The BDA’s own research indicates more than half of dentists currently working in the NHS are planning to reduce their NHS commitment and activity in the year ahead. I think there is clue nestling in there somewhere.

While the NHS wants its missing activity back for political reasons, the Treasury wants it for other reasons. 

Patient Charge Revenue (PCR) disappeared into a deep, dark hole during the pandemic. The Chancellor wants his missing £600m back from 2020-21, as well as an unquantified sum for the current fiscal year.

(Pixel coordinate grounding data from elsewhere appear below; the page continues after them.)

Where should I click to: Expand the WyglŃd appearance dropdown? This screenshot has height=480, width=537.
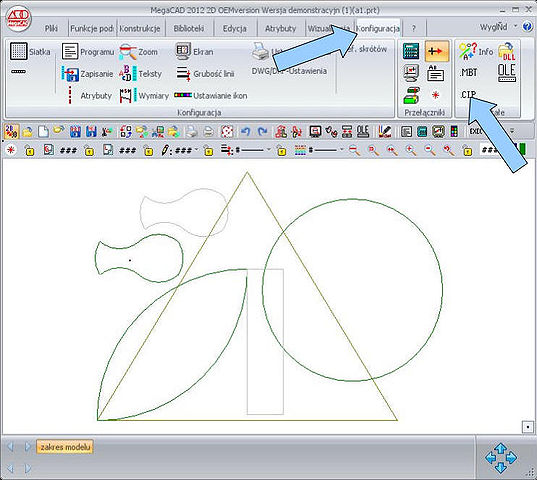(515, 26)
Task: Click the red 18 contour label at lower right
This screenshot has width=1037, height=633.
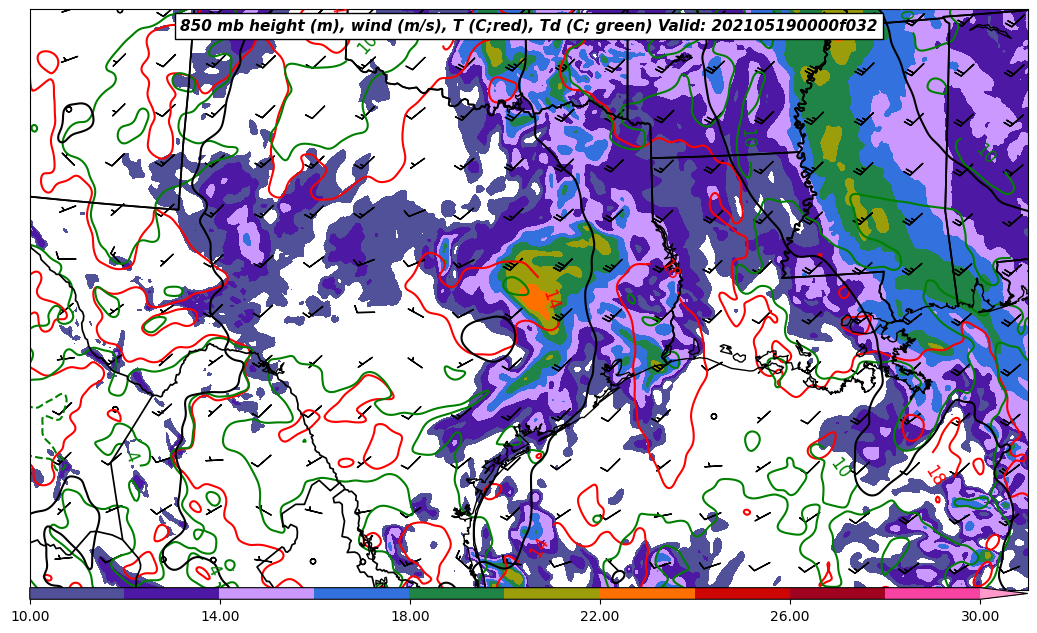Action: coord(936,476)
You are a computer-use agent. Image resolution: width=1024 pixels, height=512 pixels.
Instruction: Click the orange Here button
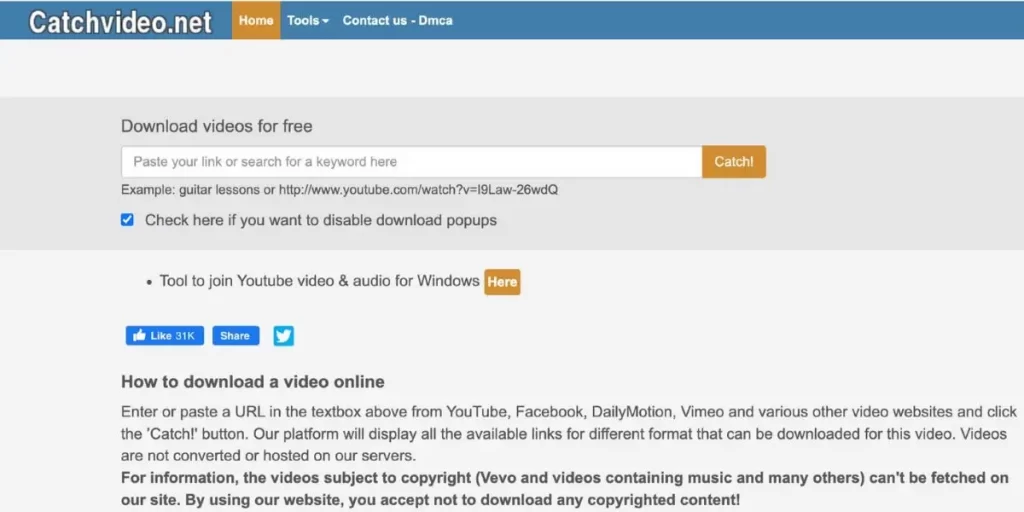coord(502,282)
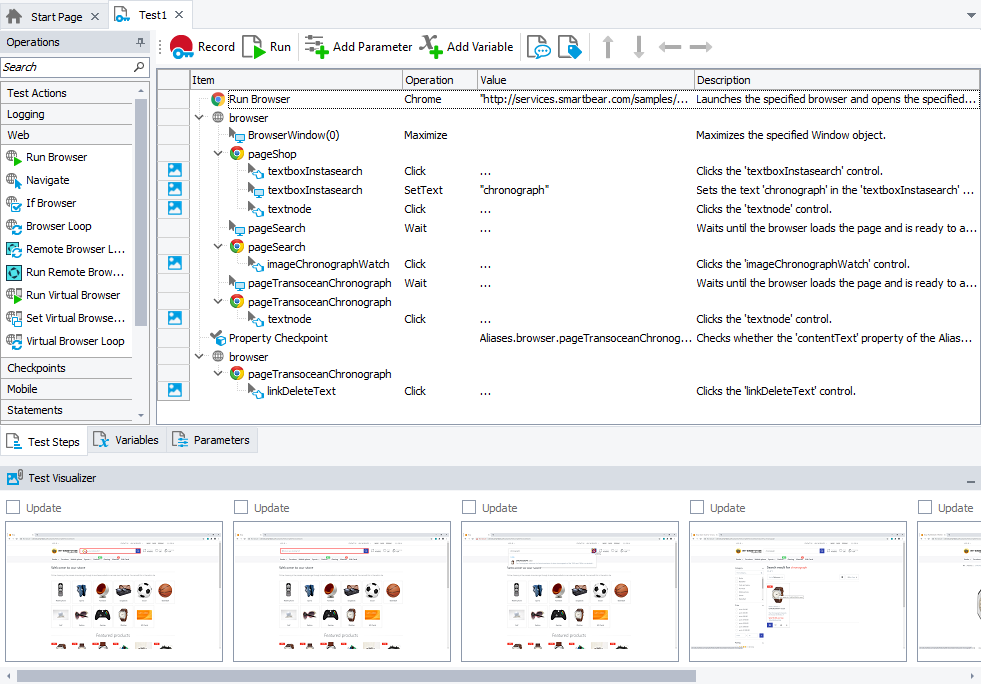Collapse the pageSearch node with Chrome icon
The width and height of the screenshot is (981, 684).
(219, 246)
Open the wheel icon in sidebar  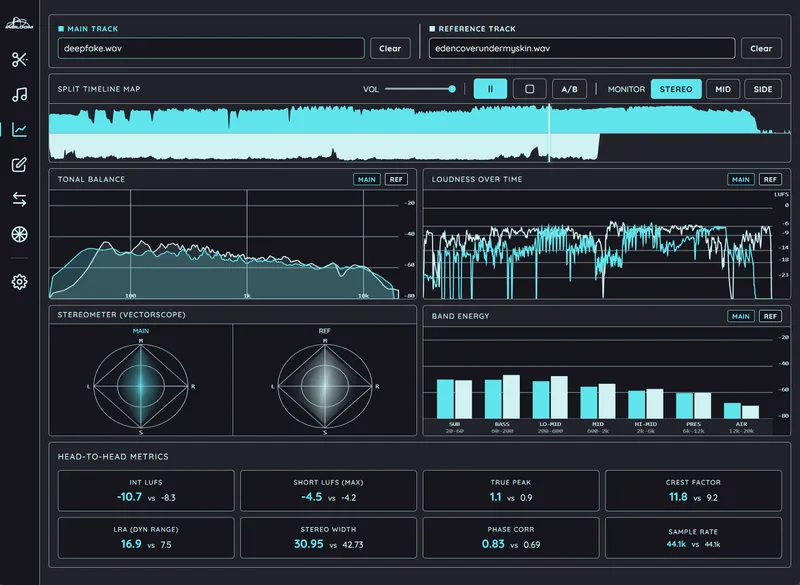pos(19,234)
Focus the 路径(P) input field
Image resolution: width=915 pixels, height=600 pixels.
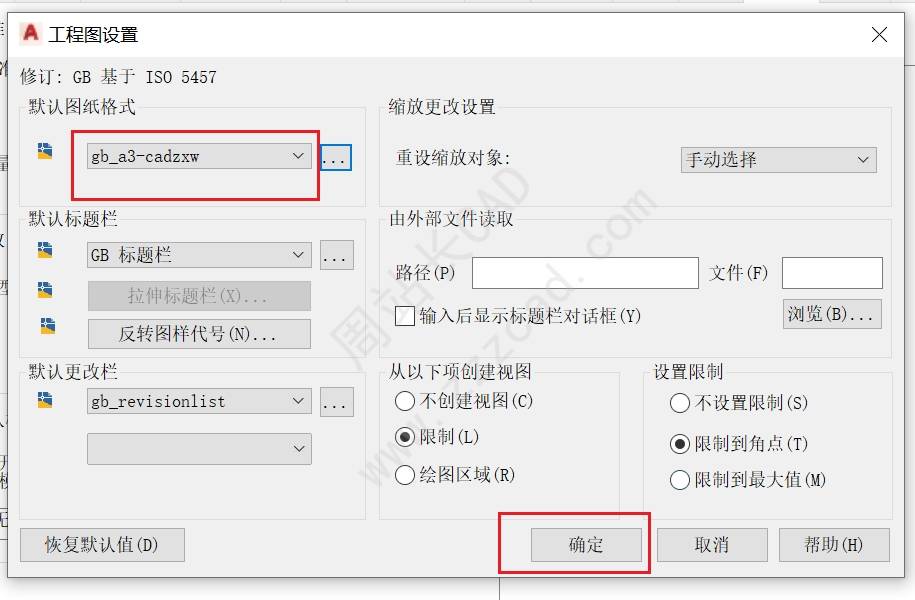(585, 273)
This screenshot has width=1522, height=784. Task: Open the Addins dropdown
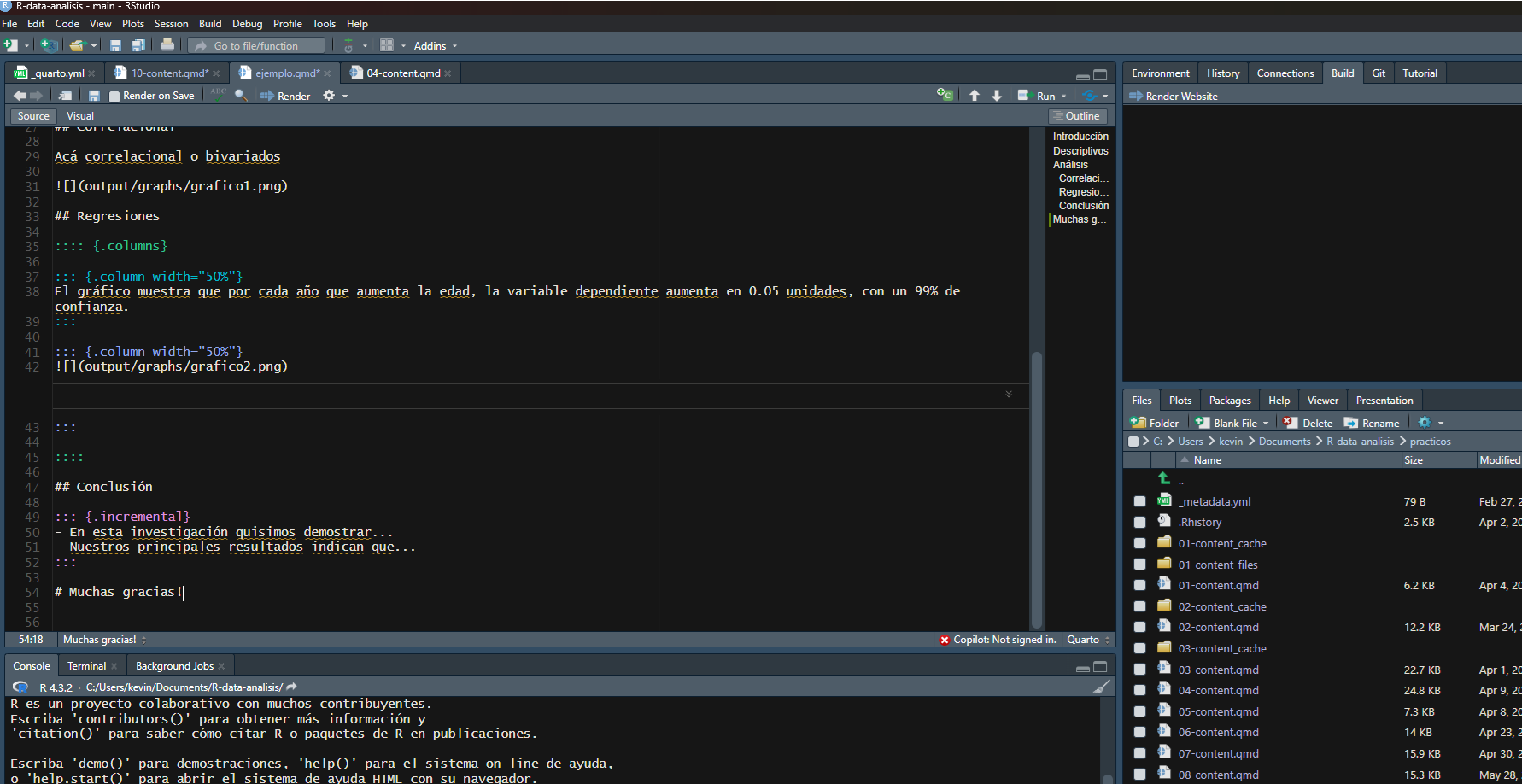[435, 46]
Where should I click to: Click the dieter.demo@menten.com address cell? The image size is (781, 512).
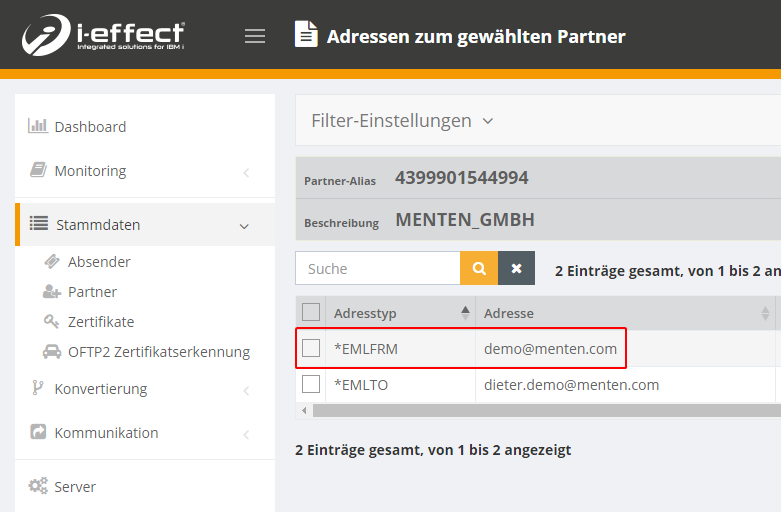571,385
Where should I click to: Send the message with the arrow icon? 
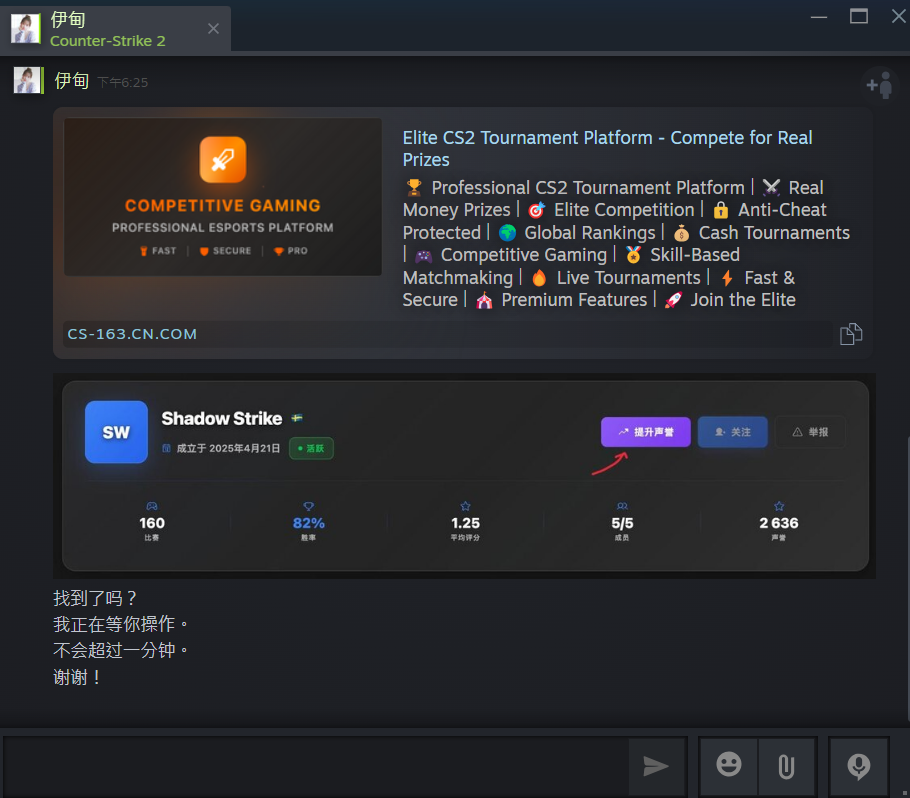(656, 766)
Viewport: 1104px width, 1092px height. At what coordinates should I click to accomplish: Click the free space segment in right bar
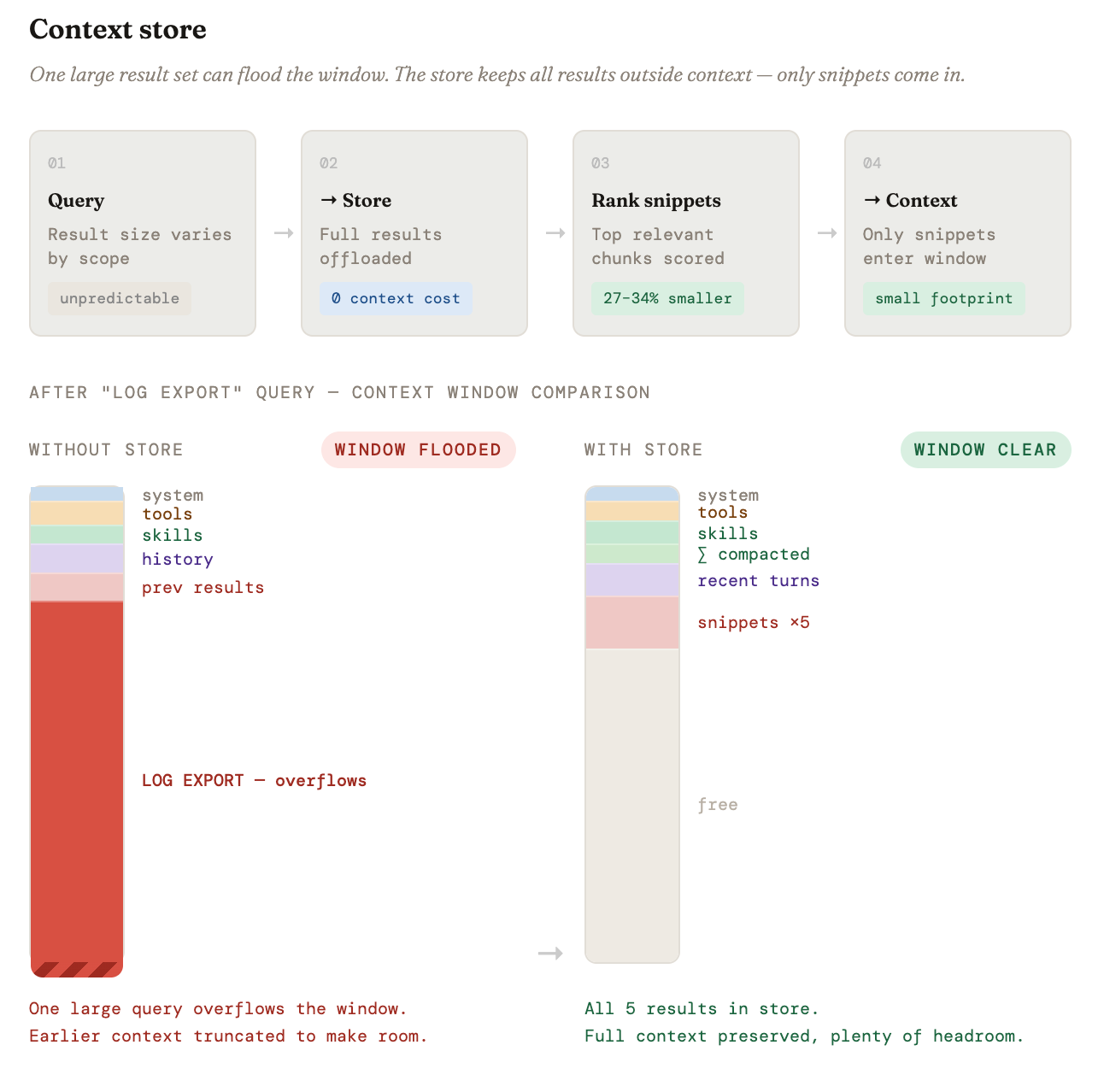[632, 805]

PCR is part of how the government funds NHS dentistry. Without its restoration, the squeeze will soon be applied yet again.

Knee-jerk reaction

Despite this, the government announced an extra £50m  available to commissioners in England, in order to secure additional activity from NHS dental practices outside normal contracted working hours.

But while any additional investment into dentistry must in principle be welcomed, this knee-jerk reaction to growing public and cross-party pressure has been dismissed as something of a political stunt and empty gesture. 

The extra money has to be spent by the end of next month. You can’t commission services from practices that aren’t there any more. Nor from practices that are already working long and punitive extra hours and scrambling to meet their existing targets. 

Nor can you get patients seen by the 1,000 dentists that have already left the NHS.

In all probability the money won’t all be spent. No doubt this fact will be used as a stick with which to beat the profession. As well as a headline to point to, whenever awkward access criticisms arise.

Little Bo Peep

Maria Caulfield, as I highlighted in my column welcoming her to office, has a daunting ministerial portfolio of which dentistry is only a very small part.

I don’t know how many hours she gets in a typical day. Although, she famously claims that in her spare time she ‘looks after some sheep’.  

We hope and trust that she is not referring here to her responsibilities for primary care dentistry.

But just in case she was, please feel welcome to sing along with the lyrics of this old nursery rhyme. It comes with an educational sting in its tail:

 

Little Bo Peep has lost her sheep

And doesn’t know where to find them.

Leave them alone and they’ll come home,

Bringing their tails behind them.

 

Little Bo peep fell fast asleep

And dreamt she heard them bleating,

But when she awoke, she found it a joke,

For they were all still fleeting.

 

Then up she took her little crook

Determined for to find them.

She found them indeed, but it made her heart bleed,

For they’d left the NHS behind them.

 

And as for the last line there, guilty as charged. Sorry about that.

It is true that many times in the past the profession has threatened a lot. However, in the end most dentists fell into line and got on with it.  I genuinely believe that this time around, something more is stirring.  

The government may well be foolish enough or sufficiently out of tune with rank-and-file dentistry to assume that it can hold its nerve in time-honoured fashion and expect normal service to resume.

On this occasion they might well encounter a very different result. I will leave you to decide whether it is the government or the profession that is showing signs of insanity.